▶ [WORK TO COMPLETE]
The requested output is every line from the one with "Where should I click to: Click the console" through the last line below, printed exactly.

[Stored records]
+ + + + +

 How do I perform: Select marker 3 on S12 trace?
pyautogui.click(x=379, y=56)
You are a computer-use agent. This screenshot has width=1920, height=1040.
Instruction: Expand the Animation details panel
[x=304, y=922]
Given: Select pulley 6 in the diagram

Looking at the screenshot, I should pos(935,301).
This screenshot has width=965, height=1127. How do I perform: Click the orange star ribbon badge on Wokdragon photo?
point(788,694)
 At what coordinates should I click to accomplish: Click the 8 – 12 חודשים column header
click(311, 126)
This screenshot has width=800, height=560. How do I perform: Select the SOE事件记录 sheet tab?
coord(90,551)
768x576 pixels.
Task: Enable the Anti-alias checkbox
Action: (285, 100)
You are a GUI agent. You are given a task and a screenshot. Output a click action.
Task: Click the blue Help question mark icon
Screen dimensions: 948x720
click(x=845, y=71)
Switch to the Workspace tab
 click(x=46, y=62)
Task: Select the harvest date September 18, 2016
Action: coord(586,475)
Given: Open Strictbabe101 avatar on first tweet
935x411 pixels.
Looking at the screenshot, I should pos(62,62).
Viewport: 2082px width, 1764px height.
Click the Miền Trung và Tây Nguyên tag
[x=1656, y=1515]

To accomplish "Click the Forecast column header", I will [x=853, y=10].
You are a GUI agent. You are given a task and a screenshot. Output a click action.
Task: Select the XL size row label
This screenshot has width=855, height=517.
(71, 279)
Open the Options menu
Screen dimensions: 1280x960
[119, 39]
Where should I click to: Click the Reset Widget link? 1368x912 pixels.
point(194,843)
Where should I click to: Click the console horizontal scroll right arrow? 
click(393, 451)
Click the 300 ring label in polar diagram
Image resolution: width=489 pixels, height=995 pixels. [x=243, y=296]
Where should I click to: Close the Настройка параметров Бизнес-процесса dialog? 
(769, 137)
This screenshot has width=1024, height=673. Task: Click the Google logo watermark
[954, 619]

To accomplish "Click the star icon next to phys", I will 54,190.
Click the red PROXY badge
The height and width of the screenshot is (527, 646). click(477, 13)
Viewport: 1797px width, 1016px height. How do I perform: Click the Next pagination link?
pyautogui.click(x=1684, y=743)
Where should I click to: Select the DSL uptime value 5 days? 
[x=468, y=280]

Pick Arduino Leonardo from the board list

+ + + + +

▶ [EXERCISE RESPONSE]
Where should I click to: Click the console horizontal scroll right arrow? 
click(393, 451)
Click the 300 ring label in polar diagram
Image resolution: width=489 pixels, height=995 pixels. [x=243, y=296]
Where should I click to: Close the Настройка параметров Бизнес-процесса dialog? 
(769, 137)
This screenshot has width=1024, height=673. Task: Click the Google logo watermark
[954, 619]

To accomplish "Click the star icon next to phys", I will 54,190.
Click the red PROXY badge
The height and width of the screenshot is (527, 646). click(477, 13)
Viewport: 1797px width, 1016px height. How do I perform: Click the Next pagination link?
pyautogui.click(x=1684, y=743)
Where should I click to: Select the DSL uptime value 5 days? 
[x=468, y=280]

Pick Arduino Leonardo from the board list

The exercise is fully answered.